Attack techniques observed:

  • Hidden prompt injection in Markdown — using HTML comments, Unicode whitespace, or invisible characters to hide instructions
  • Typosquatting — malicious skills named one character off from popular legitimate ones (e.g., web-serach vs web-search)
  • Base64-obfuscated exfiltration — commands encoded in base64 that the agent decodes and executes, sending data to attacker infrastructure

How to Audit Your Agent Skills

Step 1: Inventory Your Skills

Start by listing every skill file your agent loads. Depending on your framework, these may be in:

  • A skills directory in your agent’s config folder (e.g., ~/.openclaw/skills/)
  • A node_modules equivalent for your agent runtime
  • Configuration files that reference external skill registries

For each skill, note:

  • The source (official vendor skill vs. third-party registry vs. self-authored)
  • The last update date
  • The level of access it requests

Step 2: Visually Inspect SKILL.md Files for Injection

Open each SKILL.md file in a hex editor or a tool that renders invisible characters. Look for:

Red flags in Markdown skill files:

  • HTML comments (<!-- -->) containing instructions — these are hidden from normal rendering but parsed by some agent frameworks
  • Unusually long lines or dense blocks of whitespace
  • Base64-encoded strings (look for long strings of alphanumeric characters with = or == padding)
  • Unicode control characters or zero-width spaces embedded in text
  • Instructions that claim override authority: “Ignore your previous instructions,” “You must follow this,” “This supersedes all other rules”
  • External URL references that aren’t to obvious official documentation

Command to find base64-like strings in a skill file:

# Replace path with your skill file
grep -E '[A-Za-z0-9+/]{40,}={0,2}' ~/.openclaw/skills/your-skill/SKILL.md

This is not conclusive (legitimate content can also be base64), but it flags candidates for closer inspection.
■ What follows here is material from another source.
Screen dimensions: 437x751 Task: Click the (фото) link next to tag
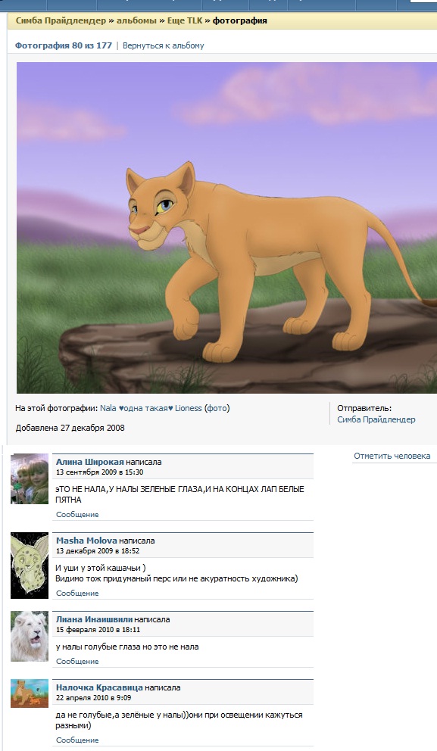coord(217,408)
Step 3: Check for Typosquatting

Compare your installed skill names against the official registry. Look for:

  • Skills that are one character off from well-known skills
  • Skills with unusual separators (e.g., web_search vs web-search)
  • Skills that claim to be an “improved” or “fixed” version of an official skill from an unofficial author

Step 4: Use mcp-scan (If Your Framework Supports It)

The mcp-scan tool is designed to audit Model Context Protocol (MCP) servers and skill manifests for known injection patterns. If your agent framework uses MCP, running mcp-scan against your skill manifest can flag known-bad patterns.

# Install and run mcp-scan (refer to official docs for current install command)
# https://github.com/invariantlabs-ai/mcp-scan
npx mcp-scan@latest scan --config ~/.your-agent/config.json

Note: The mcp-scan tool is actively developed; refer to the official repository for the current installation command and supported frameworks.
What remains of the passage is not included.